# Task to complete
Reproduce the lines below word for word, beginning at the line that contains "This screenshot has height=461, width=750." and ending after the line that contains "click(x=230, y=479)". Leave the pictures out of your answer.

======== Provided data

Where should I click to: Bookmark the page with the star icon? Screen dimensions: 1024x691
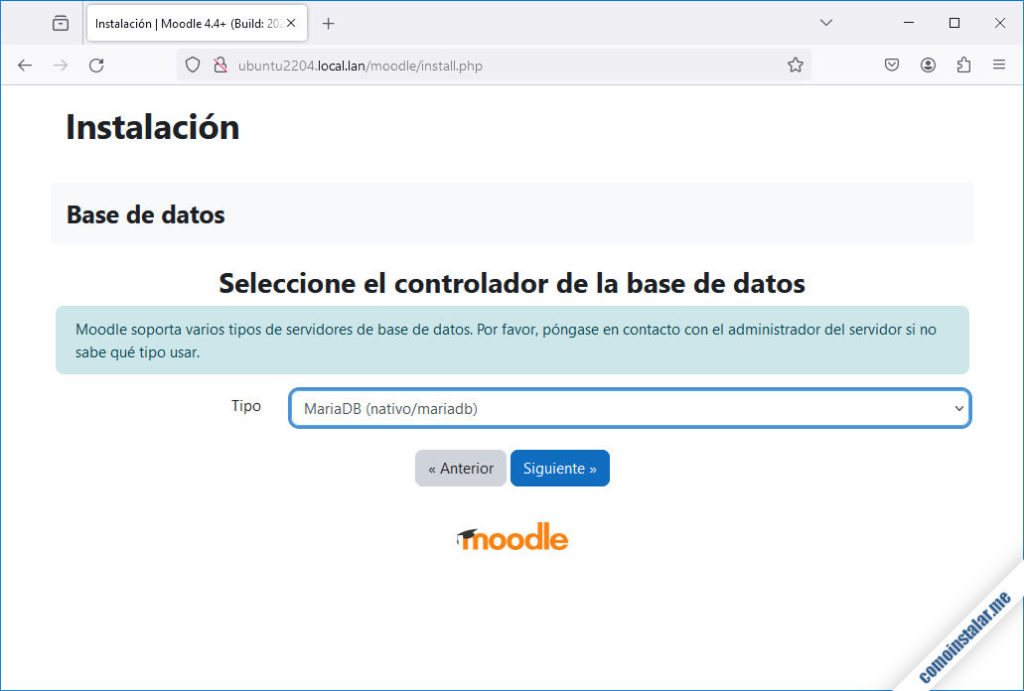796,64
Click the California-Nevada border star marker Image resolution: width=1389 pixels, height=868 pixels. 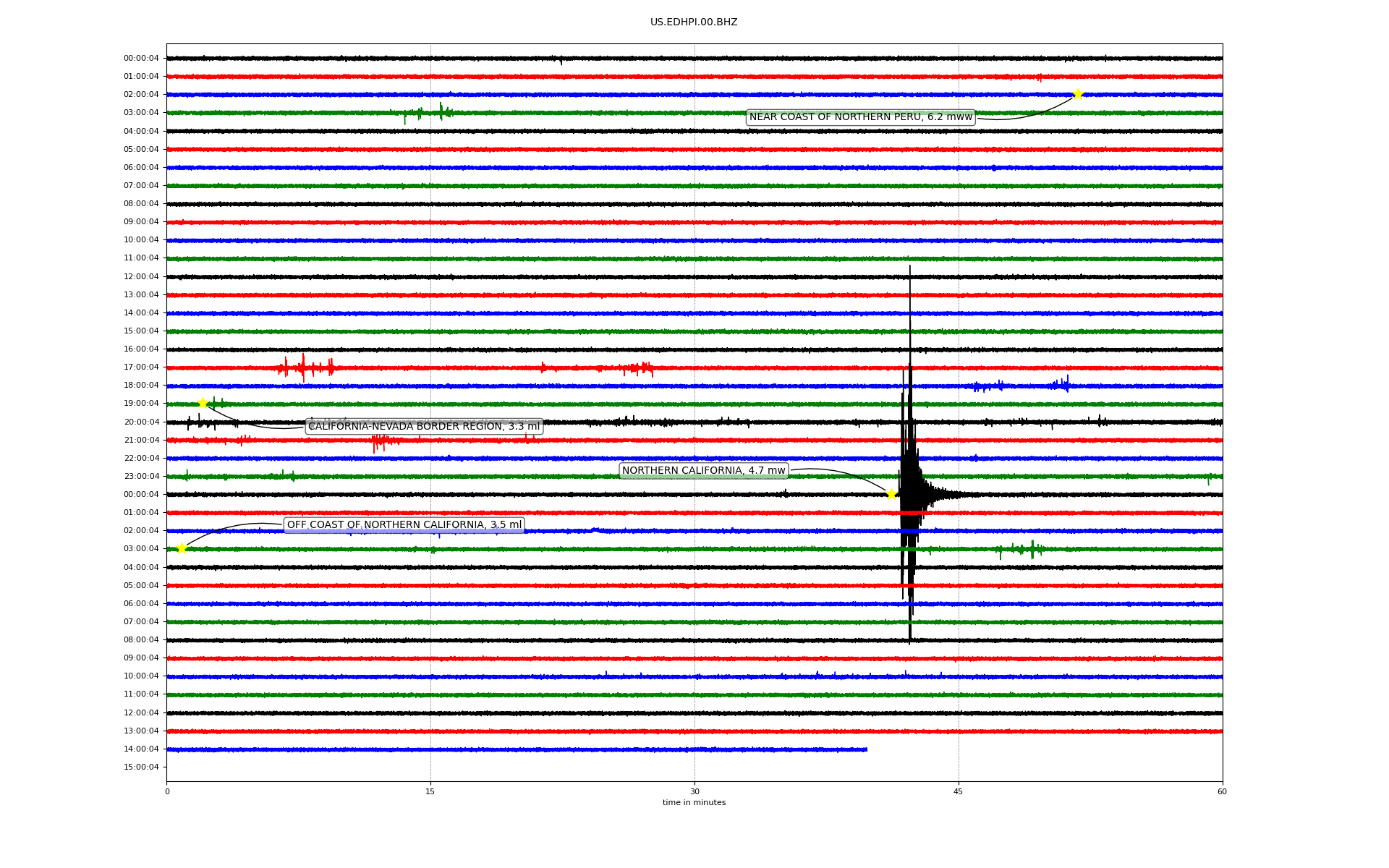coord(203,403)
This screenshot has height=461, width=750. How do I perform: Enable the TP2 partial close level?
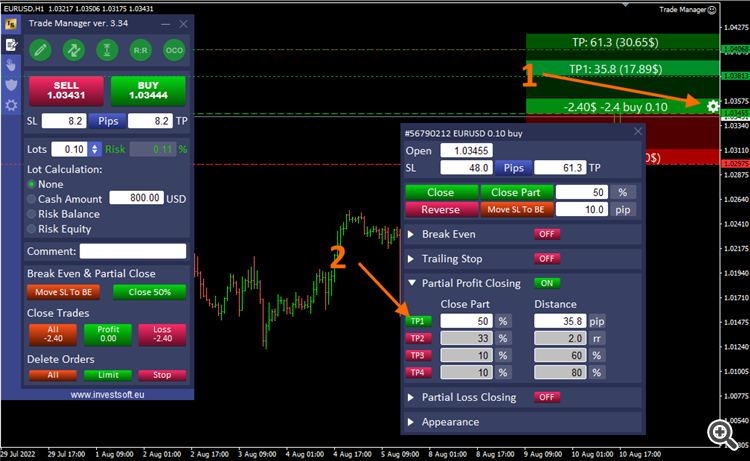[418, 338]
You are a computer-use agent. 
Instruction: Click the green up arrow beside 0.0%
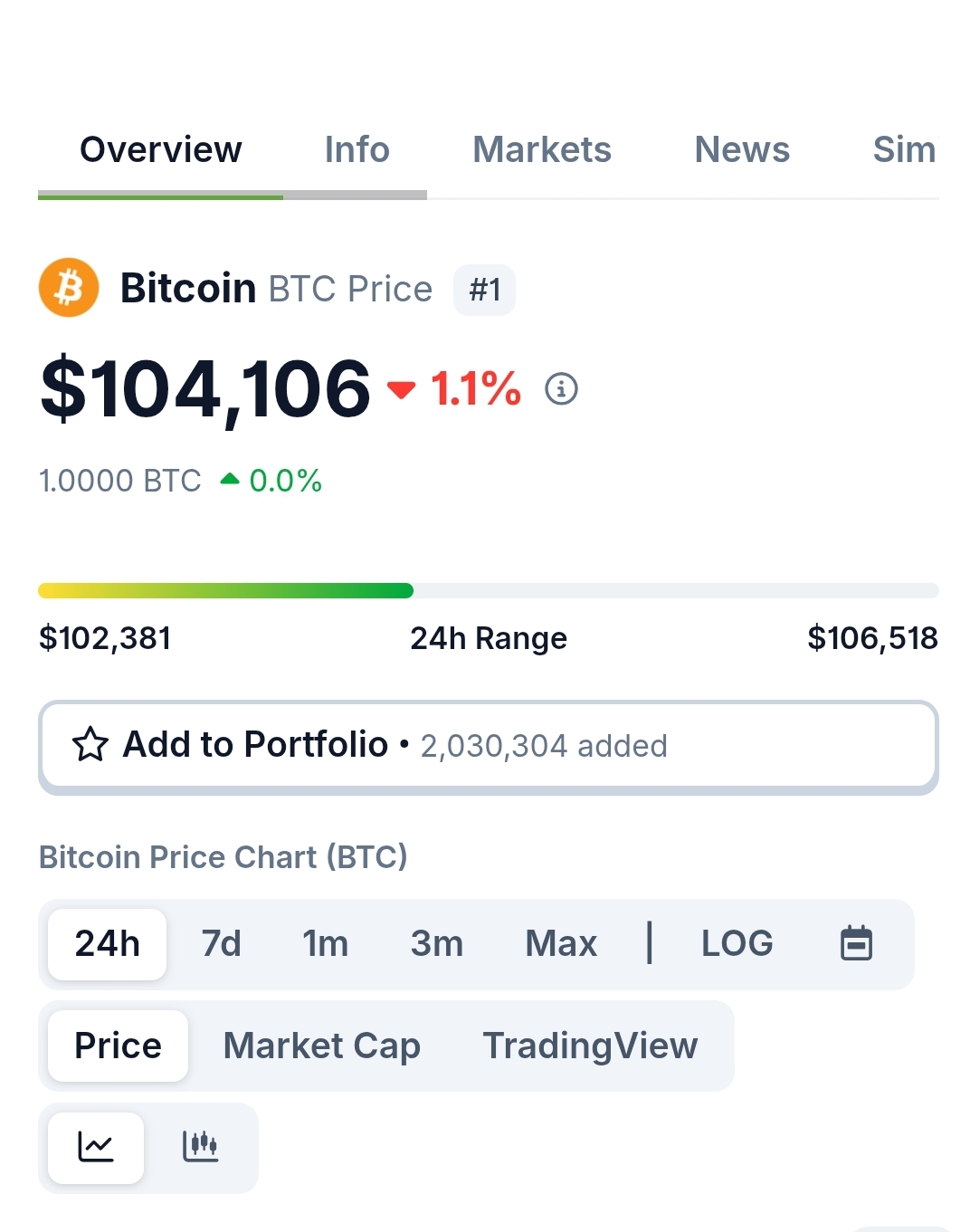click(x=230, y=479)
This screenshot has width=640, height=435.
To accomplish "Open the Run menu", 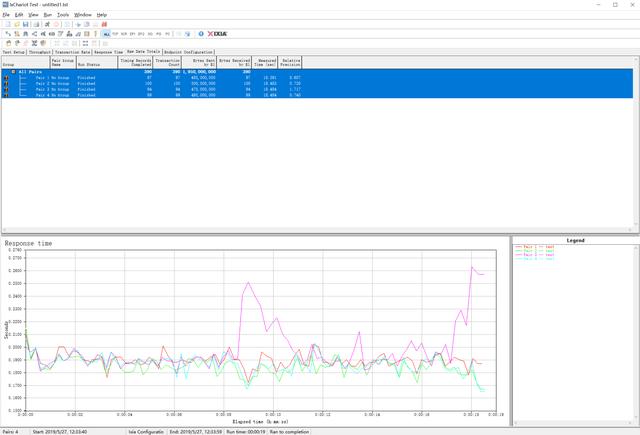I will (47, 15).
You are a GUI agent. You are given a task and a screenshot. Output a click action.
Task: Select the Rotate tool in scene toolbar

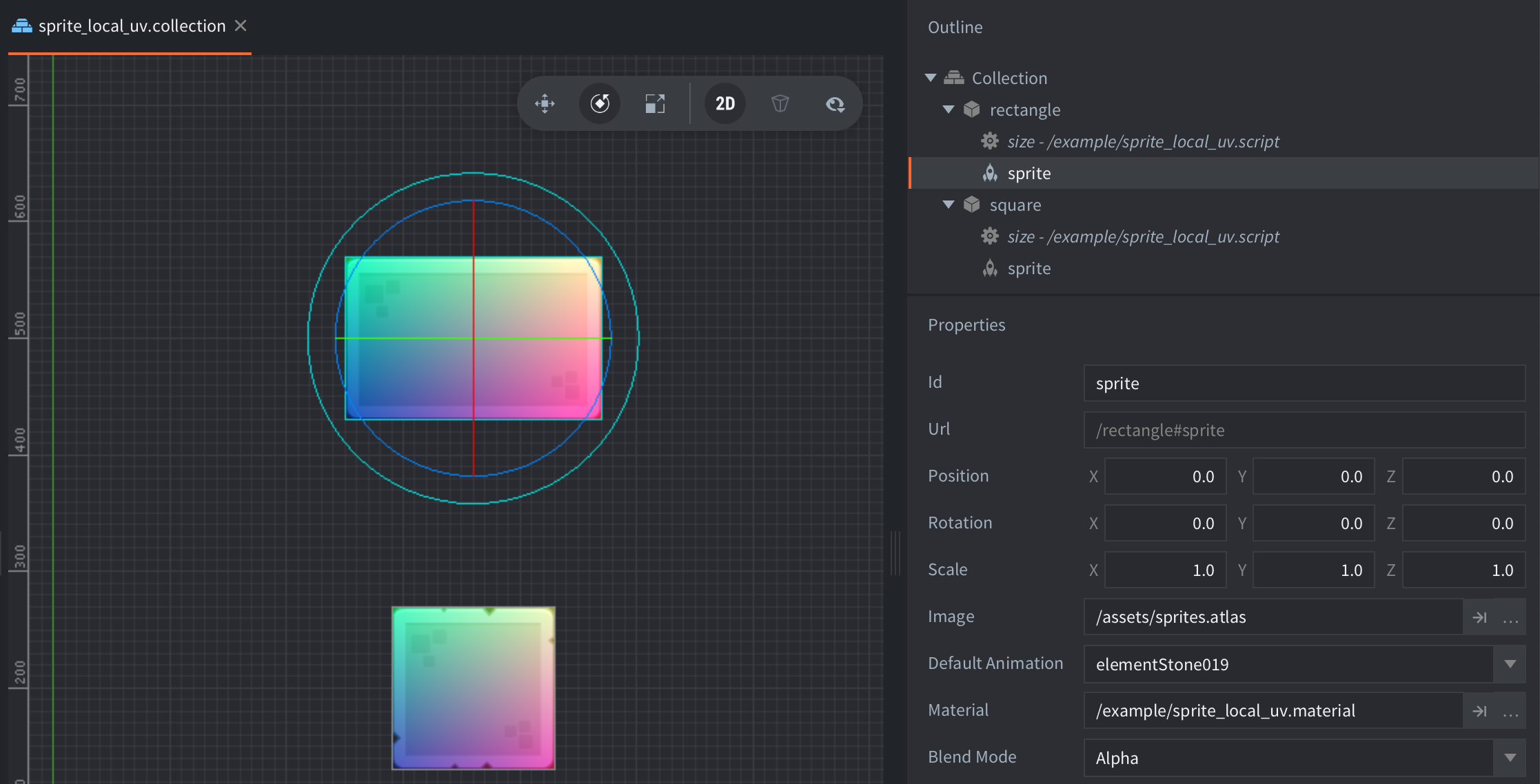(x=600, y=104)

================

# Solution
This screenshot has height=461, width=750. How do I perform: Enable the TP2 partial close level?
[418, 338]
You are a computer-use agent. 
Instruction: Click the green up arrow beside 0.0%
click(x=230, y=479)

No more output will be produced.